Il libro palestines­e di Isabella Hammad

- di Paolo Lepri @Paolo_lepri

Se il talento si misura con la limpidezza degli spazi nella narrazione, e non solo con la potenza delle parole, Isabella Hammad ne ha molto. E non sembrano esagerati, pur in un mondo abituato a veder fabbricare miracoli, gli elogi che ha ricevuto prima ancora della pubblicazi­one di The Parisian, il suo romanzo d’esordio. Uscirà ad aprile, edito da Jonathan Cape. Per Zadie Smith è «una sublime esperienza di lettura».
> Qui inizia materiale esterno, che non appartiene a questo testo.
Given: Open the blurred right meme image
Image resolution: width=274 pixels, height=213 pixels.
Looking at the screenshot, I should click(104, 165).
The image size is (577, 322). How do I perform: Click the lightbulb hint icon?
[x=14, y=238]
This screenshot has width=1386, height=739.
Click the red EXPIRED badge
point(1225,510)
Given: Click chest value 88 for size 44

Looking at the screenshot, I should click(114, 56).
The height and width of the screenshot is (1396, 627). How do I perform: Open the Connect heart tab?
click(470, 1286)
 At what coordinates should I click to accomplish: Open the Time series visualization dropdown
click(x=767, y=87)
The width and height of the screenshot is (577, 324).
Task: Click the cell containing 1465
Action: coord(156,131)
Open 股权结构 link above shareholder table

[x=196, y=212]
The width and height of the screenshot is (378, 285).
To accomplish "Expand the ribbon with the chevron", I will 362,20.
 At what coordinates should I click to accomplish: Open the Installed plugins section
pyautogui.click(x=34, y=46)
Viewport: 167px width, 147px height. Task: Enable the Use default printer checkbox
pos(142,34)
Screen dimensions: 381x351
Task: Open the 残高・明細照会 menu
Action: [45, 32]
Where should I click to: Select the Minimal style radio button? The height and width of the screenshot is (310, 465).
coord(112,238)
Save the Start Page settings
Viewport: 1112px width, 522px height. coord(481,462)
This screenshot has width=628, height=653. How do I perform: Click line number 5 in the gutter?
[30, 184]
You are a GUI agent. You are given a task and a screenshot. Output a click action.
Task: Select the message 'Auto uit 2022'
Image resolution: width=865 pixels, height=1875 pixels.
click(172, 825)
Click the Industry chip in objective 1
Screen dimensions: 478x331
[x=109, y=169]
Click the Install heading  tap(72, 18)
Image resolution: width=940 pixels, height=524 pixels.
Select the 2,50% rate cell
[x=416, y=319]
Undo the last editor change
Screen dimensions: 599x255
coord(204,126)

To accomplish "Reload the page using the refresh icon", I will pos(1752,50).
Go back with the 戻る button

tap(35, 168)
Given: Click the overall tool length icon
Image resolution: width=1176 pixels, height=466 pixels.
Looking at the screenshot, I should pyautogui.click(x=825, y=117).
Con un racconto, Mr. Can’aan, questa ventisette­nne nata a Londra da una famiglia palestines­e ha vinto il Plimpton Prize, riconoscim­ento assegnato da «The Paris Review» ad un emergente che ha trovato spazio nelle sue pagine. Nella lista dei vincitori, tra gli altri, Ottessa Moshfegh, Atticus Lish e David Szalay, l’autore Tutto quello che è un uomo, «short-stories» che collegano in diversi luoghi europei nove protagonis­ti della loro solitudine.

Isabella Hammad fa viaggiare la storia, oltre che le persone. Mr. Can’aan inizia quando la Guerra dei Sei Giorni si è conclusa da una settimana. Siamo sulla riva orientale del Giordano e la corrente del fiume trasporta un corpo. Un uomo senza nome per Sam (che lo vede e lo recupera), un padre da seppellire per i figli che lo cercherann­o nell’arco di quaranta anni. Le vite scorrono, tra Beirut e Amman, tra Ginevra e Zurigo. Ma poi ci si incontra, anche se per caso, perché il passato vince sempre sul presente. E nel momento degli addii può accadere di «prendere fiato, come prima di parlare, e poi di lasciare andare via il respiro».

Il legame con i fatti torna in The Parisian, dove la vicenda personale del giovane palestines­e Midhat Kamal — che si trasferisc­e in Francia alla vigilia della Prima guerra mondiale — si intreccia con i destini del suo popolo e di una lotta per l’indipenden­za combattuta ancora oggi contro troppi nemici. Per scrivere il libro, come ha detto al Guardian, Isabella Hammad è tornata in Medio Oriente (ora abita a Brooklyn dopo aver studiato a Oxford e Harvard) per incontrare decine di componenti della sua famiglia. Le radici sono profonde, impossibil­i da estirpare. «Quando ero ragazza e sentivo mio padre parlare di mio nonno pensavo che tutto questo sarebbe stato un grande romanzo». Ora lo è diventato.